About this document ...¶
This blog entry has been produced using the incredible IPython Notebook. When I completed the little entry, I was concerned I may have invested a lot of time (that reads "wasted my time") putting this together. After all, what is the value? Well, it tries to explain the idea of the p-norms, and at the same time allows to explore a little how representations of infinity are used in computational tools such as Python (based on CPython here) and symbolic packages such as sympy. Is it justified to go through all the effort of putting a webpage together that documents this? How much fun is one possibly allowed to have?
Interestingly, it didn't take that much time! It would have taken me a lot of time if I had to compile a C programme to explore how the infinity flag behaves, and if I had to record, understand and summarise this behaviour, before I could start to write it up in some way. I would then have to include code snippets and output from the program, and if I wanted to double check I got everything right, I would have to compile my test programs again, etc.

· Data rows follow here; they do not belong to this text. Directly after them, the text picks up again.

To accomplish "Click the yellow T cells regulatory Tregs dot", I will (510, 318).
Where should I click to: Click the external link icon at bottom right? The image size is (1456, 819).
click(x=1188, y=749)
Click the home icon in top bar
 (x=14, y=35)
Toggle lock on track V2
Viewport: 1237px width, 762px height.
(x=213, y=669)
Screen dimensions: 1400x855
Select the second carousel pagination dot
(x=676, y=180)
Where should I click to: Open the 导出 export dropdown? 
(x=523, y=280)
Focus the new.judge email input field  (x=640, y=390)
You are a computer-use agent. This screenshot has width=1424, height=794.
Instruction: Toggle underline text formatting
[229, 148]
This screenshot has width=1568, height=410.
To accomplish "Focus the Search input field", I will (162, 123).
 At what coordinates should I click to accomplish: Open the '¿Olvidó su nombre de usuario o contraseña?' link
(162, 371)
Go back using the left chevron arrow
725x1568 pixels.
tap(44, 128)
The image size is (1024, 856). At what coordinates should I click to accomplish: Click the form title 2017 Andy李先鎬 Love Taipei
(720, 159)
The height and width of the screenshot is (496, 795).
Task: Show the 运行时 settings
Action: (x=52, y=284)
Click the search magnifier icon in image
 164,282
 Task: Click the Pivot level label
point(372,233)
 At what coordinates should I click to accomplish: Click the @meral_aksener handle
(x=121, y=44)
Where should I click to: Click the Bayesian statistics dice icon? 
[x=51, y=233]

Using the IPython Notebook, I benefitted from (i) Python which - through its interpreter - makes testing little code snippets a lot easier than using a compiled language, and (ii) the IPython Notebook which helped greatly in writing this up: the explorative computing [that's the code cells with their output] are automatically integrated in the document, and can be executed within a second (select Cell -> Run All
).
This reflects patters we see in reseach and teaching increasingly: having the code, the documentation (including latex equations and URLs), and resulting plots in one place gives a significiant boost in reproducibility, but is also more efficient than having to put together code, data and figures manually in a report, say.